For all practical purposes, we consider the gas system to be under quasi equilibrium if the expansion or compression is slow comparing to the speed of sound in the gas. When the system is expanding or being compressed, strictly speaking it is not in equilibrium. However, if the system's boundary (such as the inside surface of the piston) moves much slower than the speed of sound, the deviation of the system from equilibrium is very small, and the system is in quasi equilibrium.

@@bing9u0 Thanks for your response. I thought I understand this but now I feel like I dont, this concept is so confusing. Back to the expansion of the combustion gas inside the cylinder, how is the system still remained in equilibrium when there is chemical reactions occurs throughout the process? This is what I learned: A Quasiequalibrium process is, first of all, a thermodynamic equilibrium ( satisfy all these: thermal equilibrium, mechanical equilibrium and chemical equalibrium). I would guess that the system satisfy the first two( thermal and mechanical equilibrium), but why chemical equilibrium? Isn't the gas combustion is chemical reactions?

@@Kay-dx8vm In the context of a typical thermodynamics course offered to Mechanical Engineering students, the chemical reactions in an internal combustion engine are not considered in detail. Instead, the reactions, which lead to the release of chemical energy, are modeled as a heat addition process. Further, the "heat addition" process is typically modeled as either an instantaneous (and hence isochoric) process for the Otto cycle or a constant-pressure process for the Diesel cycle.

@@bing9u0 I see, that makes sense. Thank you so much for your help

Generally yes. The higher the isentropic efficiency of a compressor, the less work it consumes to achieve the same compression outcome.

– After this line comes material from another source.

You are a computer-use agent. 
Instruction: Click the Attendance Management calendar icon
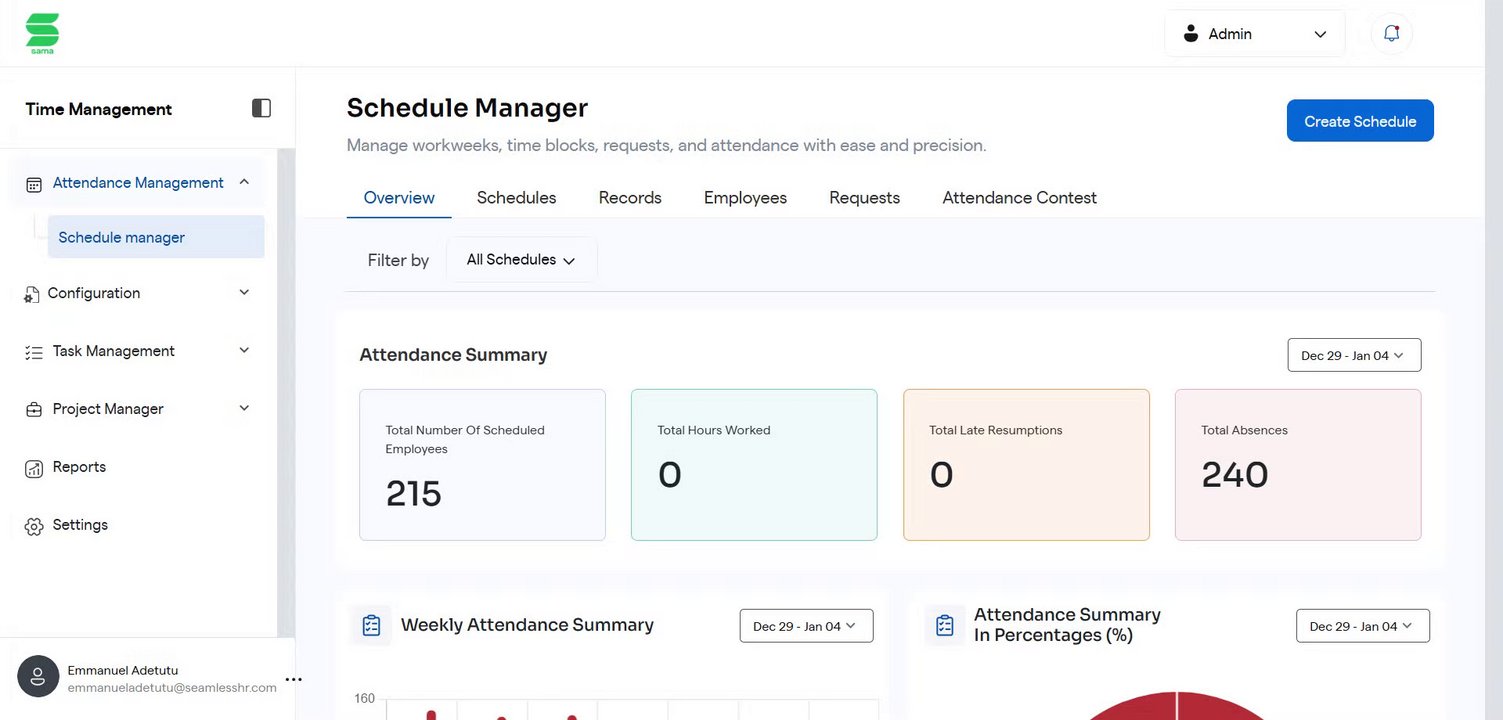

@@bing9u0 but what if my isentropic efficiency is high, but my coefficient of performance is low?

@@wt3377lyn I assume you are referring to the isentropic efficiency of a compressor in a vapor compression refrigeration cycle. The compressor's isentropic efficiency does affect the COP of the cycle. However, the temperatures of the hot reservoir and the cold reservoir also affect the COP. Begin with a "perfect" compressor that has 100% isentropic efficiency, and see what the COP of a cycle is; then study the case where compressor isentropic efficiency is less than 100% (the cycle will be different than first case even if you keep the lower and upper pressure limits constant). Your professor or a good tutor should be able to help you do this comparison with an example problem.

@@bing9u0 thank you

Thank you! Comments like yours keep me going.

When we talk about equilibrium or quasi-equilibrium in thermodynamics, we are talking about a system - a system being in equilibrium or quasi-equilibrium. As for the piston you referred to, it typically appears as part of a piston-cylinder enclosure, which contains some gas that you can add heat to or remove heat from. In this case, the gas is the SYSTEM. The piston and the cylinder are the surroundings of the system (the gas). Assuming no leakage between the piston and the cylinder, the gas is a closed system, which can be involved in doing boundary work or receiving boundary work (and possibly heat addition or removal), as the piston moves. In most engineering applications, the gas (the system) can be considered in quasi-equilibrium. If the system is in quasi-equilibrium when it undergoes a process, that process is also called quasi-equilibrium or quasi-static process.